Except what I was speaking of was how they were fighting the war by computer simulation. They were not trying to win, they were killing people* simply because they were at war. The war had become its own justification, no longer a means to achieve a political goal.
*Actually worse than that, that were telling people to commit suicide.
A managed democracy is a wonderful thing... for the managers... and its greatest strength is a 'free press' when 'free' is defined as 'responsible' and the managers define what is 'irresponsible'.”
― Robert A. Heinlein, The Moon Is a Harsh Mistress
BlackoutCreature2 wrote: ↑Wed Nov 24, 2021 2:01 pm
I always found a lot of aspects of the premise of this episode to be kinda stupid.
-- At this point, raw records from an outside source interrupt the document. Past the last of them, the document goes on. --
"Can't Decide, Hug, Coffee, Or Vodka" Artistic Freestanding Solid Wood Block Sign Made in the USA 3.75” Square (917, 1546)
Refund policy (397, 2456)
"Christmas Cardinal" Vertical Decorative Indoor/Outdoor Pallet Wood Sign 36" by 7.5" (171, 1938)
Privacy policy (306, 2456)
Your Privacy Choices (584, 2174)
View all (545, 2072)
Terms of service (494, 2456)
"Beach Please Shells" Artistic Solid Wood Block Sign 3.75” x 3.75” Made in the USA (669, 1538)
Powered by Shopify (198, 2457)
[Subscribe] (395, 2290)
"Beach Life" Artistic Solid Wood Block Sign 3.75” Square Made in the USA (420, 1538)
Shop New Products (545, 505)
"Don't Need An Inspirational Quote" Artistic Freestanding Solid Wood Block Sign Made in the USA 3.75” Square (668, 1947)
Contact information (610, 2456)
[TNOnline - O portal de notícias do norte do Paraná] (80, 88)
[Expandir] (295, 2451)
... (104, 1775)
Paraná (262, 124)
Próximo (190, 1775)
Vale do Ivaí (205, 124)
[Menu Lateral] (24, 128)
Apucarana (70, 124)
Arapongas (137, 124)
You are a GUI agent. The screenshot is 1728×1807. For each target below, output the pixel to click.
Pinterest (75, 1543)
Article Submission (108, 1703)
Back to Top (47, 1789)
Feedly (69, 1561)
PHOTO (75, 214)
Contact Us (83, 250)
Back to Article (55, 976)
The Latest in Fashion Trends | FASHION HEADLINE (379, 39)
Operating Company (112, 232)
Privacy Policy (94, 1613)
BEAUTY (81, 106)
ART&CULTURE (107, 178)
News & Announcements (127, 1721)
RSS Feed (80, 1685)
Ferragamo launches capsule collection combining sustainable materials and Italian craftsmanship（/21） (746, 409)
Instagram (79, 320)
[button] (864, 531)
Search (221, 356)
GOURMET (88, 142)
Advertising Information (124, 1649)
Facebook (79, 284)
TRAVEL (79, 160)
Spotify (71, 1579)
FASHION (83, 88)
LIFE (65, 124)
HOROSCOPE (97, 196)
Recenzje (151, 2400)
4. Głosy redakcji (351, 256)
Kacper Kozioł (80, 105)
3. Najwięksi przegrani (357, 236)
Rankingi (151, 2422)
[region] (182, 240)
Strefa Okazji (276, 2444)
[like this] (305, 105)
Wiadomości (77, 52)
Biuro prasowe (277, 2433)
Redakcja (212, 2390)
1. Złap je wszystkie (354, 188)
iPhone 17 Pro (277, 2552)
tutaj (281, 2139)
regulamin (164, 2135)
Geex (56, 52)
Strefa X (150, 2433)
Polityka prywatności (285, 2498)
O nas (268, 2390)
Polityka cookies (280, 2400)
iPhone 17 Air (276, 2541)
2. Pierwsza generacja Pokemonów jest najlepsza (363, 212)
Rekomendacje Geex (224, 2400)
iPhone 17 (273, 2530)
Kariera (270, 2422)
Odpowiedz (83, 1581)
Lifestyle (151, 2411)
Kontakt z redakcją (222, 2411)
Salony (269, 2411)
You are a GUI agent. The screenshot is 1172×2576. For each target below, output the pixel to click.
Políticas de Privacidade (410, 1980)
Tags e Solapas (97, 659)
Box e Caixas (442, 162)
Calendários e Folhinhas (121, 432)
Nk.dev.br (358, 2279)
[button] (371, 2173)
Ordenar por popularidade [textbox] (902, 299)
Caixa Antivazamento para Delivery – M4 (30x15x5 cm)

What's the goal of the war? What needs to happen for one side to declare victory? If it's just to destroy the enemy, then why would you care if their culture can thrive? It all makes no sense.
The Goal: To avoid loss of face, having waded into a forever war, by being able to declare victory.
Victory Condition: To ensure the other side loses face by admitting defeat.
The Why: Both sides are near enough matched in pride and weaponry to not be forced into admitting defeat.
It isn't about having a war; it is about not having to admit to having lost a war, but fearing if they actually seriously go to war they might very actually lose. The only way to ensure that their own culture thrives is to allow the otherside to also do so. Hence the compromise. It is very Cold War, especially with no proxies to do the dying for them. Don't you remember the slogan of "Better dead than Red", a real and actual Cold War era political slogan.